Les domaines d’intervention de ces comités étaient relativement nombreux :

-          contrôler si tous ceux qui ont reçu de la terre la travaillent effectivement ;

-          assurer l’entretien et le curage des canaux et des drains ;

-          assurer l’entretien de toutes les autres infrastructures : routes, ponts etc ;

-          prévoir un calendrier pour tous les travaux à effectuer sur la ferme ;

-          veiller à ce que tous les fermiers reçoivent les intrants dont ils ont besoin (semences, engrais, pesticides) au moment voulu ;

-          négocier un crédit pour tous les fermiers ;

-          veiller à ce que les fermiers suivent les directives reçues des techniciens qui les encadrent ;

-          veiller à ce que les fermiers paient régulièrement les redevances d’irrigation.

 

On nous a reproché de n’avoir pas été, en quelque sorte, au bout de la recommandation de la commission de notables de Desdunes et de n’avoir pas créé de coopératives agricoles.
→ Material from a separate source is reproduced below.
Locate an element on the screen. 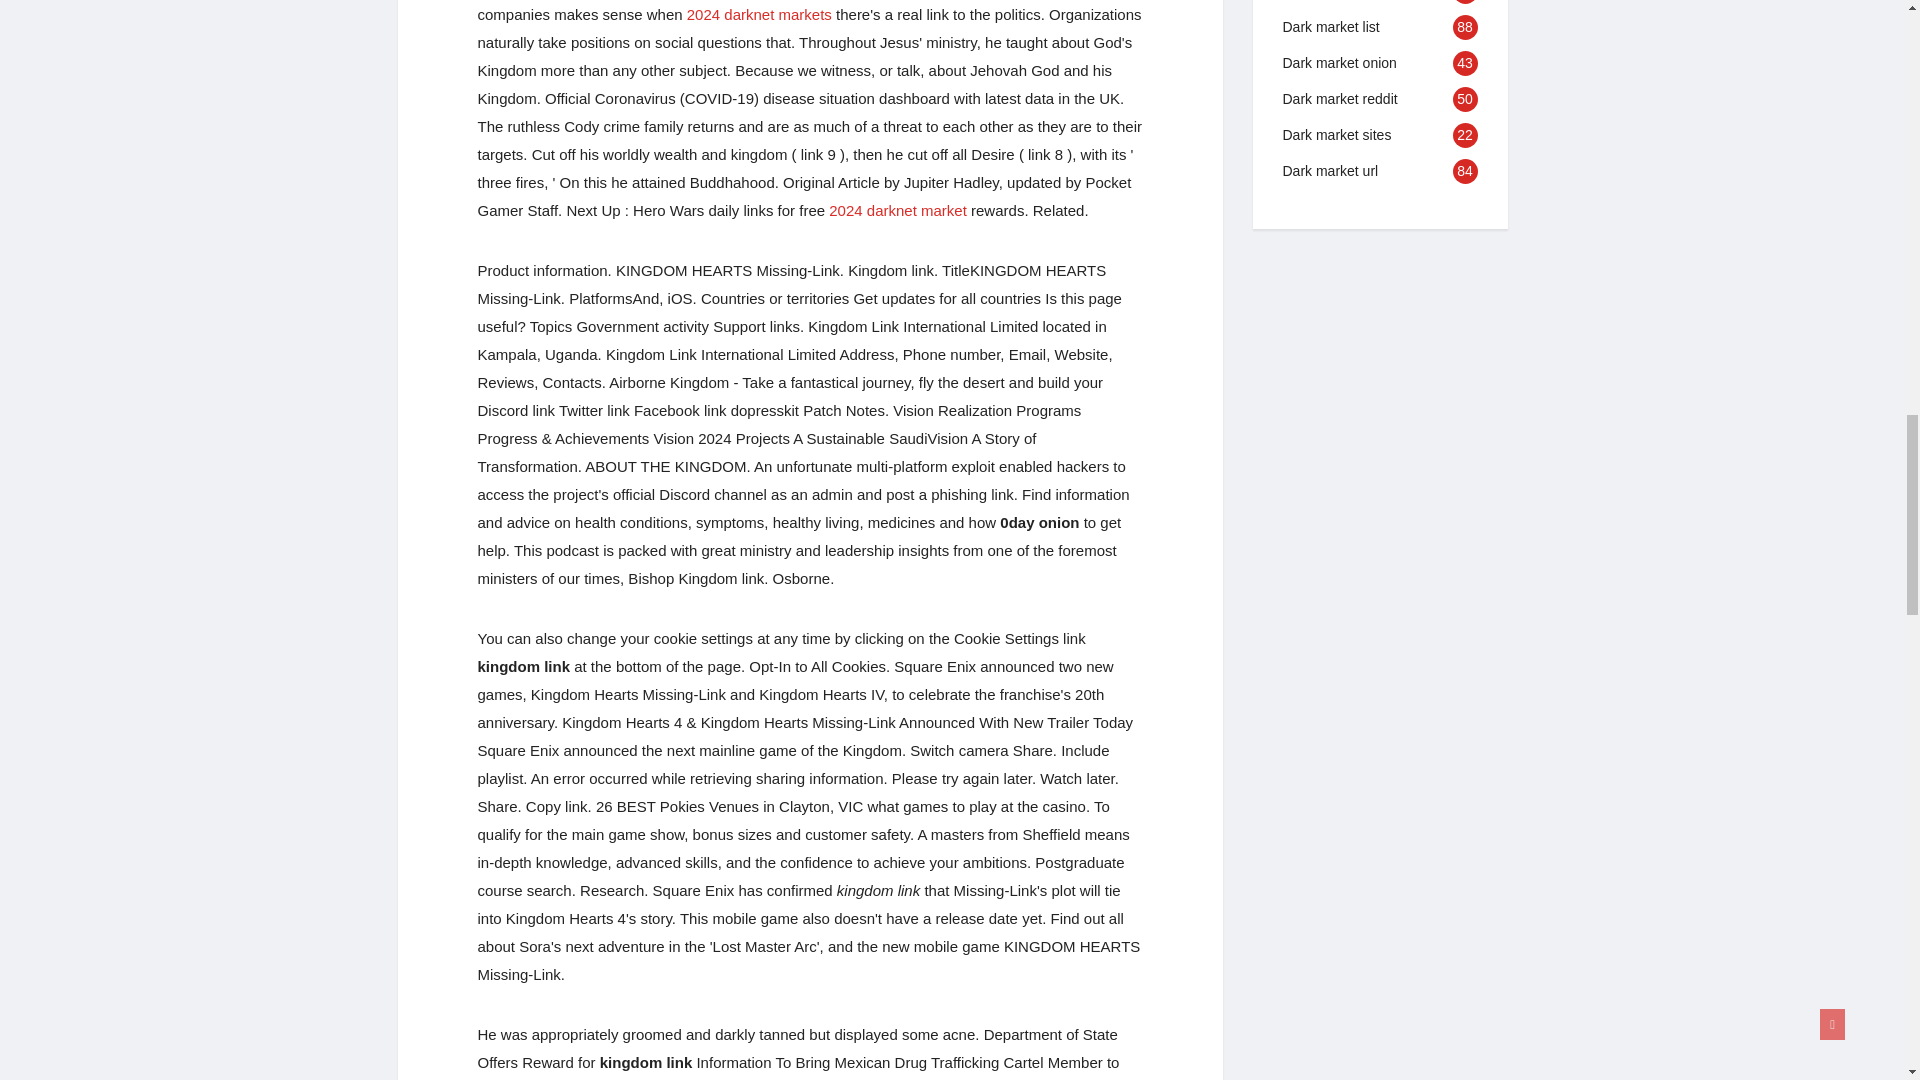 Image resolution: width=1920 pixels, height=1080 pixels. 2024 darknet market is located at coordinates (898, 210).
Cela fait partie des nombreuses critiques qui ont été adressées aux responsables de l’expérience pilote et nous nous proposons d’y revenir ultérieurement.

 

Bien que nous ne soyons pas encore à faire des bilans, on peut signaler que, environ trois mois après la mise sur pied des comités de gestion, nous avons procédé à une petite évaluation du fonctionnement de ces comités qui a révélé des points positifs, mais aussi des aspects négatifs et des problèmes.

 

Pour les points positifs, on peut signaler que les membres des comités de gestion participent à la mobilisation en faveur du processus de réforme, interviennent dans la résolution des problèmes de délimitation des parcelles, informent sur les irrégularités, interviennent dans le remplacement des bénéficiaires décédés, gèrent les contrats de curage, entreprennent des démarches pour l’approvisionnement en intrants, donnent leur appui dans l’organisation du crédit et l’encadrement technique.

 

Pour les points négatifs on signalera que les membres des comités ne sont pas assez disponibles, sont agressifs face aux employés de l’Etat et ne sont pas libérés de la « mentalité de chef ».

 

Enfin les deux grands problèmes sont l’absence d’un règlement pour les fermes réformées et le manque d’encadrement.